Quantum, a company specializing in data management and protection, appointed Pawlowski as its CDO at the end of 2020. He has a storied history in development and engineering. In reverse order, he was CTO at composable systems startup DriveScale, spent three years at Pure Storage as VP and chief architect then advisor, 21 years at NetApp, becoming an SVP and CTO and then a technical staff member, and had seven years as a staff engineer at Sun Microsystems.
A statement from Quantum said: “We wish Brian well on his next adventure. During his time at Quantum, he was an impactful figurehead for the development of Myriad, a market-transforming technology. Now that our talented engineering team has invented and brought Myriad to market, this transition is timely as we shift gears to the execution of our product roadmap and vision. Jeff Mulder, our Senior VP of Product and Engineering, and a 20-year Quantum leader, is leading this charge across our R&D team.”

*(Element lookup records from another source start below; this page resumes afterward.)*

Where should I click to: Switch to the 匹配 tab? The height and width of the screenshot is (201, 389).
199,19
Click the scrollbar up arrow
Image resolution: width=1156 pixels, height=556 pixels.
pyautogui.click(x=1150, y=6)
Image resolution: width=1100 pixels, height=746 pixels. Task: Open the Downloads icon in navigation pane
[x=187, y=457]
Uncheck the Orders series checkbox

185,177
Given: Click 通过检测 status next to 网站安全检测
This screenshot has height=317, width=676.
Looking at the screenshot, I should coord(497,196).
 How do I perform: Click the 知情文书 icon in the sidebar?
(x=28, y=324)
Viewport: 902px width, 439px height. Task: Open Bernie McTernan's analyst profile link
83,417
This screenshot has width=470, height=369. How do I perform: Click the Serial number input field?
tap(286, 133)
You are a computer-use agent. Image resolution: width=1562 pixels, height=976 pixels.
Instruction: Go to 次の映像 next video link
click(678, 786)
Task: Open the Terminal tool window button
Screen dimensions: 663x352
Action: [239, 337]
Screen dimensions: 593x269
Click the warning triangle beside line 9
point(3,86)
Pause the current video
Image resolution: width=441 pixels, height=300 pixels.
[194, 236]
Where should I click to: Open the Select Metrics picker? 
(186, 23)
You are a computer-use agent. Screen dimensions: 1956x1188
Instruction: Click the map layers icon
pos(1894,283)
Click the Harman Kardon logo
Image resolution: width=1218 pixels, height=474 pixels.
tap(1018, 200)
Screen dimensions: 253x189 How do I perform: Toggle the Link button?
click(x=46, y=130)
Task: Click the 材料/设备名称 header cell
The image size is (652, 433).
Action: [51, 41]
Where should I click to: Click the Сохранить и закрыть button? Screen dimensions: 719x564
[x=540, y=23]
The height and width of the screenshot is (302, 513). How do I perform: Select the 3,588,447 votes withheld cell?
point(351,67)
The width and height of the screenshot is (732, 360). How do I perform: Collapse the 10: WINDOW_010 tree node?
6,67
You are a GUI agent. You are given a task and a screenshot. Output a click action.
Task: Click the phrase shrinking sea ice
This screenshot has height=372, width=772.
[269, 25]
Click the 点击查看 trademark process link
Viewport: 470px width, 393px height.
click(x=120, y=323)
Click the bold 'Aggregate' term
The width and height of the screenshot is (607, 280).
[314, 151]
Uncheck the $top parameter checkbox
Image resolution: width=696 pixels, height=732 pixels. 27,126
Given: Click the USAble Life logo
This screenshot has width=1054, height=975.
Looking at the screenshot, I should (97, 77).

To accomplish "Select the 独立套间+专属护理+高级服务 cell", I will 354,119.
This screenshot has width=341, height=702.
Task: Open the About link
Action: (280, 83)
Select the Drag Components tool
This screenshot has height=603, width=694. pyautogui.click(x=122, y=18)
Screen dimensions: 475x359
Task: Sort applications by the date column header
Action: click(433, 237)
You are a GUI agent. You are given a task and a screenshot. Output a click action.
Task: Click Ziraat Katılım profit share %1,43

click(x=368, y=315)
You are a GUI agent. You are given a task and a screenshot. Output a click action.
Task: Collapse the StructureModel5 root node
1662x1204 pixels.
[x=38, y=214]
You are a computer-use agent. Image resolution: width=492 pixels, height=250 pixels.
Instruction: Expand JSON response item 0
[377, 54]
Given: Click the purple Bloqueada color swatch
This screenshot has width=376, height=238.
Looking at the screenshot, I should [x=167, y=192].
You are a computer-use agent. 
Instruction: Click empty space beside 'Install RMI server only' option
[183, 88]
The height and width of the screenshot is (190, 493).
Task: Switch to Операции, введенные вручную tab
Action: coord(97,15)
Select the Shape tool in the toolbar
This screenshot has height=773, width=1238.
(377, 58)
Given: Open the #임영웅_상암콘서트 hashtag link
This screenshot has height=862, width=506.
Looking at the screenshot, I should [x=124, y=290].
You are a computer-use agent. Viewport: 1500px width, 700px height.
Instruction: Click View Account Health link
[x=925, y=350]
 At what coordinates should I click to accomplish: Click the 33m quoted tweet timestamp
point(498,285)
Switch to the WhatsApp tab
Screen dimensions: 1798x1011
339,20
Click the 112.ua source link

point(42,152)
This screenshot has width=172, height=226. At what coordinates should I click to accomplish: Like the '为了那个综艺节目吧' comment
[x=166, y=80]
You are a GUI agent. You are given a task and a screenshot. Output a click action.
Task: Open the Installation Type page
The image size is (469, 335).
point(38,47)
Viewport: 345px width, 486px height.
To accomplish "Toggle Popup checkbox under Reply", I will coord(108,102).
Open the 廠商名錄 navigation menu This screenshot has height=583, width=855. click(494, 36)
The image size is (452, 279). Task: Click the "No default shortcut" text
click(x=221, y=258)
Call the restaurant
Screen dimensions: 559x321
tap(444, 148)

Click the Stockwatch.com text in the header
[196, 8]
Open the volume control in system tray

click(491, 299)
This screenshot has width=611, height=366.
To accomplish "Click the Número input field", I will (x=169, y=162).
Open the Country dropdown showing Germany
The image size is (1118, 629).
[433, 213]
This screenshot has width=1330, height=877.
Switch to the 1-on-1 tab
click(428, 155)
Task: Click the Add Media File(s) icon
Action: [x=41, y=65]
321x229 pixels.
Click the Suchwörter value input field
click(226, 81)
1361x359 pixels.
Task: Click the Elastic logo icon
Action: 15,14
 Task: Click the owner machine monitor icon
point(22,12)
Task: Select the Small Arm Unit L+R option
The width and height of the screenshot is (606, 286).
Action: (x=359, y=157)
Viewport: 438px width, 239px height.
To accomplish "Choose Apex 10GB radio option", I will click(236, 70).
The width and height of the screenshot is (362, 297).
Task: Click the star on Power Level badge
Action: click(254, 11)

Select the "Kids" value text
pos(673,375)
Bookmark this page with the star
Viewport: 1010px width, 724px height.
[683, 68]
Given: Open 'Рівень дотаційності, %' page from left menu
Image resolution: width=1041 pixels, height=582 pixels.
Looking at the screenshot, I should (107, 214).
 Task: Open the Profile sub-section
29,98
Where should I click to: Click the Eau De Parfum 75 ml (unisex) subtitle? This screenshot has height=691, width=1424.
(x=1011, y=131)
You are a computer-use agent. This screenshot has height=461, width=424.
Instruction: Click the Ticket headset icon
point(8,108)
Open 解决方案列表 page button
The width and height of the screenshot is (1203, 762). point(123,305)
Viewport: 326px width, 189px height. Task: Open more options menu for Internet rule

Pawlowski drove Quantum’s Myriad operating system development, which was announced last year. It is a unified and scale-out file and object storage software stack designed for SSDs, using Kubernetes-orchestrated microservices to lower latency and increase parallelism.
Hammerspace CTO Trond Myklebust is a long-term colleague. He joined Hammerspace in 2018, having been a principal system architect at precursor company Primary Data and a principal engineer at NetApp from 2004 to 2013. Pawlowski’s NetApp years overlapped this, lasting from 1994 to 2015. But he knew Myklebust before then.
A video of a Pawlowski interview about the Computer History Museum has a section mentioning Myklebust starting at the 15 minute, 40 second mark. He tells a story in the video set in 1999, where Pawlowski became involved with Linux and the open source community in Europe where he met Myklebust, who was the Linux client maintainer guy. NetApp subsequently hired Myklebust. Now Hammerspace, where Myklebust works, has hired Pawlowski.
Myklebust has long been involved with the Linux Foundation, being a part-time board member from 2007 to 2015, and has 20 years’ involvement with Linux kernel development. He is still the maintainer and lead developer for the Linux kernel NFS client.
Pawlowski also has a connection with Mark Cree, Hammerspace’s SVP for Strategic Partnerships, dating from the early days of iSCSI.
We understand Pawlowski will be focusing on ways to increase the speed of Hammerspace’s software in data operations within the datacenter, not between datacenters, where Vcinty software has a role.